# Tiltshift Photography



## LeadFarmer (Feb 23, 2011)

Just been having a play about with tiltshifting some photos I took, giving things the miniature effect. I keep meaning to put some time aside for taking some photos purposely for doing this for a bit of fun...


----------



## Ravinder (Jul 24, 2009)

Amazing!


----------



## Naddy37 (Oct 27, 2005)

Done right, and with the right photo in the first place, this effect can look awesome.


----------



## LeadFarmer (Feb 23, 2011)

I agree, which is why I'd like to go out one day and take some shots purely for tilt shifting. I think they need to be distant shots to work best. Im currently just playing with photos Ive already got.


----------



## sistersvisions (Jul 28, 2010)

Can I ask what tiltshifting is??


----------



## sprocketser (Aug 4, 2012)

Nice pix mate .


----------



## BlackPanther (Oct 23, 2010)

so cool :thumb:

Last pic looks like a model slot car setup....keep posting the ones you do


----------



## Buck (Jan 16, 2008)

sistersvisions said:


> Can I ask what tiltshifting is??


A quick explanation....

Tilt shift lenses are traditionally used to take shots of buildings/structures and prevent the converging verticals that you don't see with your eye but the camera captures. It does this by controlling the angle of the lens.

Tilt shift photography is also used to create "fake miniatures" like above as it creates a very shallow depth of field.

You can recreate this effect in Photo Shop/Elements or similar by adding blur gradients.


----------



## LeeH (Jan 29, 2006)

That's weird! Looks like little model villages.


----------



## Ravinder (Jul 24, 2009)

Do you have the original photos to compare? It would be interesting to see.


----------



## Naddy37 (Oct 27, 2005)

LeeH said:


> That's weird! Looks like little model villages.


That's what tiltshift photography is....:thumb:

Has to be the right shot for it to work though.


----------



## LeadFarmer (Feb 23, 2011)

Ravinder said:


> Do you have the original photos to compare? It would be interesting to see.
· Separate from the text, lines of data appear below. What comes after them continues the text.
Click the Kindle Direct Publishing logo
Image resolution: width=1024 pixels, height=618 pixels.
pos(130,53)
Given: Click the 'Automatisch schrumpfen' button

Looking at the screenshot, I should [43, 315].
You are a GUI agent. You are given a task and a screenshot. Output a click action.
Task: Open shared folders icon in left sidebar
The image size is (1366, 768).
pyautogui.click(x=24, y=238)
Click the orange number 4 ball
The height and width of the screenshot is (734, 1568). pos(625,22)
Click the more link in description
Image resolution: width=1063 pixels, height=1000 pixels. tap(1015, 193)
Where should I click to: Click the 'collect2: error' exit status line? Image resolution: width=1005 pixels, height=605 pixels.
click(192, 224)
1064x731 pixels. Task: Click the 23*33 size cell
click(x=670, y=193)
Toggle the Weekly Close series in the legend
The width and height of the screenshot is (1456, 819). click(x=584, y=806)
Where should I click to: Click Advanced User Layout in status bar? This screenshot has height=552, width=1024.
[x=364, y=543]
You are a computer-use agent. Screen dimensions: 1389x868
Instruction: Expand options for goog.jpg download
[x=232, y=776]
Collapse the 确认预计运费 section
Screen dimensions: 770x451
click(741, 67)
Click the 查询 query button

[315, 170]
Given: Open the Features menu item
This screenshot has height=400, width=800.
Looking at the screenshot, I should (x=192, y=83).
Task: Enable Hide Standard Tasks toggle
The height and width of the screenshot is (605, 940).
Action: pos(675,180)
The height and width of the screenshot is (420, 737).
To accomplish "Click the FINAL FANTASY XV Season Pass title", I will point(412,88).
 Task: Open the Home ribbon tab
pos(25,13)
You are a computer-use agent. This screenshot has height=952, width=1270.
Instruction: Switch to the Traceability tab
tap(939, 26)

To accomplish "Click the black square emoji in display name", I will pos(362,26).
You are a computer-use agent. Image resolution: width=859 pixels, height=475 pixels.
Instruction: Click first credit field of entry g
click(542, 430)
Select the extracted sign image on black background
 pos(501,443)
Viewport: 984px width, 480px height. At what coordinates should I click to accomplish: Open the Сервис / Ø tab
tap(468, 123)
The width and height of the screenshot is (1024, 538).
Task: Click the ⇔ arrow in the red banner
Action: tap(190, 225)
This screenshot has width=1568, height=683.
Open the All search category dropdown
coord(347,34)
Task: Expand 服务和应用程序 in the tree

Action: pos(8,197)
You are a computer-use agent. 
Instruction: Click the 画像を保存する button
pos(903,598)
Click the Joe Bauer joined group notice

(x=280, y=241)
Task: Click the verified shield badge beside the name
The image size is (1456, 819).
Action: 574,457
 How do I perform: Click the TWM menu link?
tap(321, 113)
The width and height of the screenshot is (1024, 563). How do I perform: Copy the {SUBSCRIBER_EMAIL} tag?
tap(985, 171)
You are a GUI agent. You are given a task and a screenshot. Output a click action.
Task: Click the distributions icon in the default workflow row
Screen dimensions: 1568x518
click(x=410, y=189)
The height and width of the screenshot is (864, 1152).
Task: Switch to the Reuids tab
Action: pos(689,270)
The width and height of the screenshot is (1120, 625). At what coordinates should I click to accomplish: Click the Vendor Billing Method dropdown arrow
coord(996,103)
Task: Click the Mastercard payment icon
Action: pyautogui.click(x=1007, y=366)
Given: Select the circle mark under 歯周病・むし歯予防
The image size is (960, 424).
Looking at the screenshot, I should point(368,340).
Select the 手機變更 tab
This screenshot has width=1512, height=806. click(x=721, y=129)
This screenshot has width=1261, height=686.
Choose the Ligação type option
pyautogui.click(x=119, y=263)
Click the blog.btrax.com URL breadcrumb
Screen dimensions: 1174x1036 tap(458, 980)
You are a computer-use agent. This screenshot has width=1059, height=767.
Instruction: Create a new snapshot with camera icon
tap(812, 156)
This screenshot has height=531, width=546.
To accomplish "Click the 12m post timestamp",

Ask and thou shall receive...


----------



## Catt274 (Jan 5, 2014)

Nice shots of St Ives mate


----------



## chefy (May 9, 2011)

is it a special lens then ?


----------



## Deniance (Jun 28, 2008)

Looks like a lego catalogue? Cool as beans


----------



## wayne_w (Jan 25, 2007)

Here's a website that I use..

http://tiltshiftmaker.com

Lots of fun to be had :thumb:


----------



## Shiny (Apr 23, 2007)

Great selection of pics Leadfarmer. The F1 shot came out spot on.

Nearest I've got to a half decent subject matter was


----------



## Chicane (Mar 31, 2011)

My canon 650d has a tilt shift setting that does a great job of miniaturising. But thats way too easy though lol


----------



## iPlod999 (Jun 23, 2012)

How about a car related one?


----------



## Chicane (Mar 31, 2011)

Quick comparison I shot out the upstairs window. This was using the Miniature setting on the camera, not a tiltshift lens.

*original:*








*miniature setting:*


----------



## nick_mcuk (Jan 4, 2008)

After seeing this thread yesterday I had a go in Photoshop CS5 today.

Actually not a difficult effect to do....here was one of my efforts.

Photo taken at DLRP this Jan on my iPhone5.


----------



## SteveyG (Apr 1, 2007)

Buck said:


> A quick explanation....
> 
> Tilt shift lenses are traditionally used to take shots of buildings/structures and prevent the converging verticals that you don't see with your eye but the camera captures. It does this by controlling the angle of the lens.
> 
> ...


My Canon compact camera has this feature built in. Very amusing in video mode...


----------



## Nanoman (Jan 17, 2009)

From a cruise in 2012.


----------



## LeadFarmer (Feb 23, 2011)

chefy said:


> is it a special lens then ?


You can get special lenses, but I just use software on my laptop. Basically all thats happening is the top and bottom of the photo is blurred out, making the middle section appear miniaturised. One thing that does help is if the original photo is taken at a distance.


----------



## GrantB5 (Nov 6, 2011)

I have a tilshift plugin for my videos on final cut pro yet to use it properly yet though wanna have a go on this site, probably better control on photoshop


----------



## GrantB5 (Nov 6, 2011)

Heres a go I had on the website I don't really have the right photos for it definitely need something with a bit of distance to make it work!

Gonna keep an eye out for something that can work and have another go


----------